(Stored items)
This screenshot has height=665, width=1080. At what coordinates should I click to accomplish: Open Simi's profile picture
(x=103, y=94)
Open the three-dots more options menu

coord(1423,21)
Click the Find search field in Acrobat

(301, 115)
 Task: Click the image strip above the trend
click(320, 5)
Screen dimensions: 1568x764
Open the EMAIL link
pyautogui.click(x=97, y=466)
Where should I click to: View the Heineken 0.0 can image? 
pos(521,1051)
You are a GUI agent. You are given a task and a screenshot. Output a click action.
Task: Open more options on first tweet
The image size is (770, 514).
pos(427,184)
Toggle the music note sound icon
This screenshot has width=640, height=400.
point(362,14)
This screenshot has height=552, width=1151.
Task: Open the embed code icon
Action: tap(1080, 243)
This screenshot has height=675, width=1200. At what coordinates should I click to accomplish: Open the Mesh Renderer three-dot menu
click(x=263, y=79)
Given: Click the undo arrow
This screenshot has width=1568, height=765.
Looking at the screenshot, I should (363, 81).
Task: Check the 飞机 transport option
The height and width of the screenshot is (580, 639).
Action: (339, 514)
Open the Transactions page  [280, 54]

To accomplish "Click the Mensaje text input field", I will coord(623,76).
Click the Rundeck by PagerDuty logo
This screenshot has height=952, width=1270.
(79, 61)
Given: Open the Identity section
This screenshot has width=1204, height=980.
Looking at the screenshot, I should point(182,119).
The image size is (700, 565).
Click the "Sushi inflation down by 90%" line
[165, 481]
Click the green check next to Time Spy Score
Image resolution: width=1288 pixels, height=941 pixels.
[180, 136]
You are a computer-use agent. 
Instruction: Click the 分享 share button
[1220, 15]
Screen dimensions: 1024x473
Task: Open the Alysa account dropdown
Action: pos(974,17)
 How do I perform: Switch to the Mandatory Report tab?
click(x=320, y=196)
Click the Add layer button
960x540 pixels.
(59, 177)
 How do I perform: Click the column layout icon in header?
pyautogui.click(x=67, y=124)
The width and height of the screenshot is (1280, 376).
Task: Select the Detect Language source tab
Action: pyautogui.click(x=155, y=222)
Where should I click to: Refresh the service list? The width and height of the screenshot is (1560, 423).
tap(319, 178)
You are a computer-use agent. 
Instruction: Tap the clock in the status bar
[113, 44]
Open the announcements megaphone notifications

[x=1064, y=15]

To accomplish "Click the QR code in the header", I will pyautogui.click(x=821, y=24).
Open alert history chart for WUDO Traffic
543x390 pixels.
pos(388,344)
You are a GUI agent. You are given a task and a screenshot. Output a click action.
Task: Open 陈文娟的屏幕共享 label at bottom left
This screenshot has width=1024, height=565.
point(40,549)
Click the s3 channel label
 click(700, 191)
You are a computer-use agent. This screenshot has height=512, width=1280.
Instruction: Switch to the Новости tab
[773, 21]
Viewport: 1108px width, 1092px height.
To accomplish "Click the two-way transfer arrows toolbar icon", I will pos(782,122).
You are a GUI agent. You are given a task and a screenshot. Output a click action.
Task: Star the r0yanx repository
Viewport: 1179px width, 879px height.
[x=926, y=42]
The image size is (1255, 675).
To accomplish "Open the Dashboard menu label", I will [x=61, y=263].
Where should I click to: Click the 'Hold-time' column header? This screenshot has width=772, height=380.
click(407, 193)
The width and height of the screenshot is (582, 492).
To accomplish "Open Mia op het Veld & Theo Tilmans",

## What is being asked
Return all of the data precisely as it appears.

## Output below
This screenshot has height=665, width=1080. At what coordinates should I click to accomplish: Open Simi's profile picture
(x=103, y=94)
Open the three-dots more options menu

coord(1423,21)
Click the Find search field in Acrobat

(301, 115)
 Task: Click the image strip above the trend
click(320, 5)
Screen dimensions: 1568x764
Open the EMAIL link
pyautogui.click(x=97, y=466)
Where should I click to: View the Heineken 0.0 can image? 
pos(521,1051)
You are a GUI agent. You are given a task and a screenshot. Output a click action.
Task: Open more options on first tweet
The image size is (770, 514).
pos(427,184)
Toggle the music note sound icon
This screenshot has width=640, height=400.
point(362,14)
This screenshot has height=552, width=1151.
Task: Open the embed code icon
Action: tap(1080, 243)
This screenshot has height=675, width=1200. At what coordinates should I click to accomplish: Open the Mesh Renderer three-dot menu
click(x=263, y=79)
Given: Click the undo arrow
This screenshot has width=1568, height=765.
Looking at the screenshot, I should (363, 81).
Task: Check the 飞机 transport option
The height and width of the screenshot is (580, 639).
Action: (339, 514)
Open the Transactions page  [280, 54]

To accomplish "Click the Mensaje text input field", I will coord(623,76).
Click the Rundeck by PagerDuty logo
This screenshot has height=952, width=1270.
(79, 61)
Given: Open the Identity section
This screenshot has width=1204, height=980.
Looking at the screenshot, I should point(182,119).
The image size is (700, 565).
Click the "Sushi inflation down by 90%" line
[165, 481]
Click the green check next to Time Spy Score
Image resolution: width=1288 pixels, height=941 pixels.
[180, 136]
You are a computer-use agent. 
Instruction: Click the 分享 share button
[1220, 15]
Screen dimensions: 1024x473
Task: Open the Alysa account dropdown
Action: pos(974,17)
 How do I perform: Switch to the Mandatory Report tab?
click(x=320, y=196)
Click the Add layer button
960x540 pixels.
(59, 177)
 How do I perform: Click the column layout icon in header?
pyautogui.click(x=67, y=124)
The width and height of the screenshot is (1280, 376).
Task: Select the Detect Language source tab
Action: pyautogui.click(x=155, y=222)
Where should I click to: Refresh the service list? The width and height of the screenshot is (1560, 423).
tap(319, 178)
You are a computer-use agent. 
Instruction: Tap the clock in the status bar
[113, 44]
Open the announcements megaphone notifications

[x=1064, y=15]

To accomplish "Click the QR code in the header", I will pyautogui.click(x=821, y=24).
Open alert history chart for WUDO Traffic
543x390 pixels.
pos(388,344)
You are a GUI agent. You are given a task and a screenshot. Output a click action.
Task: Open 陈文娟的屏幕共享 label at bottom left
This screenshot has width=1024, height=565.
point(40,549)
Click the s3 channel label
 click(700, 191)
You are a computer-use agent. This screenshot has height=512, width=1280.
Instruction: Switch to the Новости tab
[773, 21]
Viewport: 1108px width, 1092px height.
To accomplish "Click the two-way transfer arrows toolbar icon", I will pos(782,122).
You are a GUI agent. You are given a task and a screenshot. Output a click action.
Task: Star the r0yanx repository
Viewport: 1179px width, 879px height.
[x=926, y=42]
The image size is (1255, 675).
To accomplish "Open the Dashboard menu label", I will [x=61, y=263].
Where should I click to: Click the 'Hold-time' column header? This screenshot has width=772, height=380.
click(407, 193)
The width and height of the screenshot is (582, 492).
To accomplish "Open Mia op het Veld & Theo Tilmans",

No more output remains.